This article has been updated to reflect that ExpansionHunter Denovo was developed by Illumina, not the researchers.
NEW YORK — Tandem repeat expansions may contribute to someone's risk of developing schizophrenia, a new analysis has found.
Tandem repeat expansions have been linked to more than four dozen conditions, including Huntington's disease and, more recently, autism spectrum disorder, the genetic risk of which overlaps with schizophrenia.
In a new study, researchers from the Hospital for Sick Children and elsewhere examined the burden of tandem repeat expansions within individuals with schizophrenia, as compared to unaffected controls. As they reported on Thursday in the journal Molecular Psychiatry, the researchers found that adults with schizophrenia have a higher burden of rare tandem repeat expansions located near exons than people without. Further, those exons are often in genes associated with schizophrenia and involved in synaptic function.
"This is the first time these rare repeat expansions have been assessed genome-wide in schizophrenia," senior author Ryan Yuen from the Genetics and Genome Biology program at SickKids said in a statement. "Our findings suggest that the tandem repeat expansions are an important class of variants that contribute to schizophrenia risk."
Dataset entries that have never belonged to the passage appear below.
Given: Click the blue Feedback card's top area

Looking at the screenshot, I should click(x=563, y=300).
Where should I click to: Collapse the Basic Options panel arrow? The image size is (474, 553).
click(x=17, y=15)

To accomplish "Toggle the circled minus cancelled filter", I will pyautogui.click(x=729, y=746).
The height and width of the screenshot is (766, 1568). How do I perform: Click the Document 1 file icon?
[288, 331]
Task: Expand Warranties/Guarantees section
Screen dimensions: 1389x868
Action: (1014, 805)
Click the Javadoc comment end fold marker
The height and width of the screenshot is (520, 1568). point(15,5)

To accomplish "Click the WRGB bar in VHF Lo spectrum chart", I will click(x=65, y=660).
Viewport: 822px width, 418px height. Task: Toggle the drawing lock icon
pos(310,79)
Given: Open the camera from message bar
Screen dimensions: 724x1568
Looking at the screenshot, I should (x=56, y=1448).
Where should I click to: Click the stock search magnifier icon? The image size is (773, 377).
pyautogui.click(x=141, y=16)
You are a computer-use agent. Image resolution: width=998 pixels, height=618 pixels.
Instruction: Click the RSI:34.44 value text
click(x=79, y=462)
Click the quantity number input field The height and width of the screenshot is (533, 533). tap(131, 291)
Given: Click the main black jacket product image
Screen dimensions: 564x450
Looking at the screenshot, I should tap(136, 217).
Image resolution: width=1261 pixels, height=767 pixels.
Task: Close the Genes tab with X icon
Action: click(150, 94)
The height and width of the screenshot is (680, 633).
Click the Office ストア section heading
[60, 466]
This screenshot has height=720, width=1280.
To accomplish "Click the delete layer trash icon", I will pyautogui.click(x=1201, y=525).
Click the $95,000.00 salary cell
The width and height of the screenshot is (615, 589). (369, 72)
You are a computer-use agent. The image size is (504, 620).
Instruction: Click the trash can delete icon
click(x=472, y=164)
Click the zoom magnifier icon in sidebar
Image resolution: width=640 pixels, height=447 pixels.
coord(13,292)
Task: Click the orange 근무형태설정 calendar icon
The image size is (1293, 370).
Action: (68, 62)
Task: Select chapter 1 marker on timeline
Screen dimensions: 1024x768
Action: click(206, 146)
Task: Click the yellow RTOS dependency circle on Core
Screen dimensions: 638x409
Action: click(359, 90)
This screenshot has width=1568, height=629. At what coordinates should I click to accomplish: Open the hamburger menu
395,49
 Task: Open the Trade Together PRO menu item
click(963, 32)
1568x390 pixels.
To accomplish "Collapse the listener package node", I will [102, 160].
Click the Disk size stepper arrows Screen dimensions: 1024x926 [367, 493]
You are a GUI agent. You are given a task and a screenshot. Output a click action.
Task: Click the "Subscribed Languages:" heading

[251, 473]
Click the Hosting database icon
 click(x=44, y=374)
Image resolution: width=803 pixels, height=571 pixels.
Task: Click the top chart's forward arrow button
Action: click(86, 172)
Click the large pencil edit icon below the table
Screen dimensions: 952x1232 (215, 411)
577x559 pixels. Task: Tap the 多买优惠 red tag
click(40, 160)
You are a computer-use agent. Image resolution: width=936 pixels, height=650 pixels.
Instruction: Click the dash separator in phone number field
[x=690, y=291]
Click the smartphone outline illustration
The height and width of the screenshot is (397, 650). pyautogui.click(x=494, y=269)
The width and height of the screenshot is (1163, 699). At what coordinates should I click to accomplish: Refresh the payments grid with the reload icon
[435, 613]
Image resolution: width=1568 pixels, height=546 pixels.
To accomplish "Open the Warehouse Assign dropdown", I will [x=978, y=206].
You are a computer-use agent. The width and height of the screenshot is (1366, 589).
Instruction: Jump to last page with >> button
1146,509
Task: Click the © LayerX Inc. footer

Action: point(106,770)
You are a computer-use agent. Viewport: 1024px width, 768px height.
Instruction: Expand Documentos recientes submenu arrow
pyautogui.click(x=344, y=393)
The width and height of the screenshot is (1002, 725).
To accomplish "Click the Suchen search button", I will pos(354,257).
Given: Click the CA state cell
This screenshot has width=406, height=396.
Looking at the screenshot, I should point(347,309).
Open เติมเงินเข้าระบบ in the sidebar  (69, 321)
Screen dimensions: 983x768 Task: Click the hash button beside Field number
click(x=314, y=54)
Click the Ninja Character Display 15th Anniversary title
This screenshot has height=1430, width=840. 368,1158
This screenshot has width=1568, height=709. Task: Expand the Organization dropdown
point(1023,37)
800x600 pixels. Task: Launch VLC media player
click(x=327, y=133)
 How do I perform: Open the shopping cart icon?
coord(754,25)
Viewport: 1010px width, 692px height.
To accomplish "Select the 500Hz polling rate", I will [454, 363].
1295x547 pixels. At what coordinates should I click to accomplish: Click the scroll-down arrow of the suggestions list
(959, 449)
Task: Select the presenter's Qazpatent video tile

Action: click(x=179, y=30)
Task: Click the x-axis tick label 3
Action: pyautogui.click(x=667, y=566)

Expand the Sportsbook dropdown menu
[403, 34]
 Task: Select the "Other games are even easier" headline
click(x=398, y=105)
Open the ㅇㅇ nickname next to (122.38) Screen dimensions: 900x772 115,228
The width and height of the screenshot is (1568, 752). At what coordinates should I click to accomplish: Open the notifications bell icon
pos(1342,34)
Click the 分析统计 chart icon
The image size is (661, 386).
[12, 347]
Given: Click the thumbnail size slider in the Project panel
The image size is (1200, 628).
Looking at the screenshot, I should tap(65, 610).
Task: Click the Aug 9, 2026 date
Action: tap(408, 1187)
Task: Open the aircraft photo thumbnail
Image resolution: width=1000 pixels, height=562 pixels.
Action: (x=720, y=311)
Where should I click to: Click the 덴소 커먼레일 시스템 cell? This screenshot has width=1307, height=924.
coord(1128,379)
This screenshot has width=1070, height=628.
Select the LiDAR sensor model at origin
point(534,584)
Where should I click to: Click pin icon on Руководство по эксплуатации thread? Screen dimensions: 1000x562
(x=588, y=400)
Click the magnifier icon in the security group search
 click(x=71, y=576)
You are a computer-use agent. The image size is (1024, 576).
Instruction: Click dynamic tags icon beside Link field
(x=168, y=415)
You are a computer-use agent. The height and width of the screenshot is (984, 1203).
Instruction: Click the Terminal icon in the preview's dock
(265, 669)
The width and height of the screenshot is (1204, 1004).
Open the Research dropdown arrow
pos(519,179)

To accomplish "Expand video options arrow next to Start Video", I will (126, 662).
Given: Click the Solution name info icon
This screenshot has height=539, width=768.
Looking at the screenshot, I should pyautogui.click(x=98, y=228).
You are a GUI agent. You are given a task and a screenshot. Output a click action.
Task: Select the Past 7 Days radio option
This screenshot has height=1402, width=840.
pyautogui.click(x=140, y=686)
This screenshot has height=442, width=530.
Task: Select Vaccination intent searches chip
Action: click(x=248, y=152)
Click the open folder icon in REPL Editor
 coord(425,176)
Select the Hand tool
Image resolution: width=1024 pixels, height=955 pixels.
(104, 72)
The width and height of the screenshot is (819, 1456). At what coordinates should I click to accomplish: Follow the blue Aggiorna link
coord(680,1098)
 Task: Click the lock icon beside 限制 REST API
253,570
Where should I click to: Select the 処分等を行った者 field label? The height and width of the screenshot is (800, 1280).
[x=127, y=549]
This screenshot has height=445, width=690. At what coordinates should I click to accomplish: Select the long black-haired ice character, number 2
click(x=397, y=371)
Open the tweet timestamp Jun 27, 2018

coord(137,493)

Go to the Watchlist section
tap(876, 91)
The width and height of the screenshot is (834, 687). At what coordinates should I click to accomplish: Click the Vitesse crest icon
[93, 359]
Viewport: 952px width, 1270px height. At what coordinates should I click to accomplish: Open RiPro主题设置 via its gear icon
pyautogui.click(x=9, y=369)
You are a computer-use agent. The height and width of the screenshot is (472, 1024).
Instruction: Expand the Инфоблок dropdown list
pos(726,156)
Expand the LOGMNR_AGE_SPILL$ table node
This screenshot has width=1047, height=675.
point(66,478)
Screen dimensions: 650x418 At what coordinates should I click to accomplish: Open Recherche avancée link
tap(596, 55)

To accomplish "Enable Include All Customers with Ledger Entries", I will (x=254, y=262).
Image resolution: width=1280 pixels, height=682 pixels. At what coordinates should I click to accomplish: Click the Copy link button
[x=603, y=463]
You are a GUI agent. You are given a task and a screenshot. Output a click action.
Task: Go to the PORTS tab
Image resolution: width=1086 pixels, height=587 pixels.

They used a computational approach developed by Illumina called ExpansionHunter Denovo to identify tandem repeat expansions within the genomes of 257 individuals with schizophrenia, which they then compared to the repeats found in the genomes of 225 individuals with no psychiatric conditions and more than 2,500 individuals from the 1000 Genomes Project.
Following that burden analysis, the researchers identified 583 rare tandem repeat expansions in 436 genomic regions in 220 individuals with schizophrenia. Nearly 200 of those regions were genic and involved 193 different genes.
These expansions were particularly present at exon junctions, the researchers noted. They further estimated that the rare tandem repeat expansions near exons account for nearly 4 percent of schizophrenia risk.
These expansions were also often located with genes associated with neurological or nervous system abnormalities or abnormal behavior, as captured by the Mammalian Phenotype Ontology. These genes included ones like DCLK1, ERBB4, GRIK4, GRIN2A, SHANK1, and VIPR2 that have been linked to schizophrenia.
Many of the rare tandem repeat expansion-affected genes are also involved in synaptic functions and signaling, suggesting that the repeats could affect splicing behavior — possibly leading to a loss of function — to alter synaptic function.
The researchers also noted that some individuals in their analysis harbored CNVs or SNVs that were also linked to disease risk, underscoring that schizophrenia is a complex genetic disorder to which multiple genetic factors may contribute risk.
"We found that genes with tandem repeat expansions are overlapping with other discoveries we're seeing in the field," Yuen said. "Our study helps to fill some of the gaps in our knowledge and underlines the important function of the synaptic functions in schizophrenia as well as the complex way in which schizophrenia is affected by different types of genetic variants."
The researchers additionally examined rare tandem repeat expansions in 63 individuals from 14 families with a history of schizophrenia, including 30 individuals who diagnosed themselves with schizophrenia. In two families, the researchers identified rare tandem repeat expansions — near CALCOCO2 and FXN in one family and SHANK1 in another — that they also uncovered in the larger cohort. All the sequenced affected individuals in these families had the expansions, though the researchers noted that some unaffected family members did, as well.
Additional studies with larger cohorts are needed, the researchers noted, to better understand how these expansions may contribute to schizophrenia.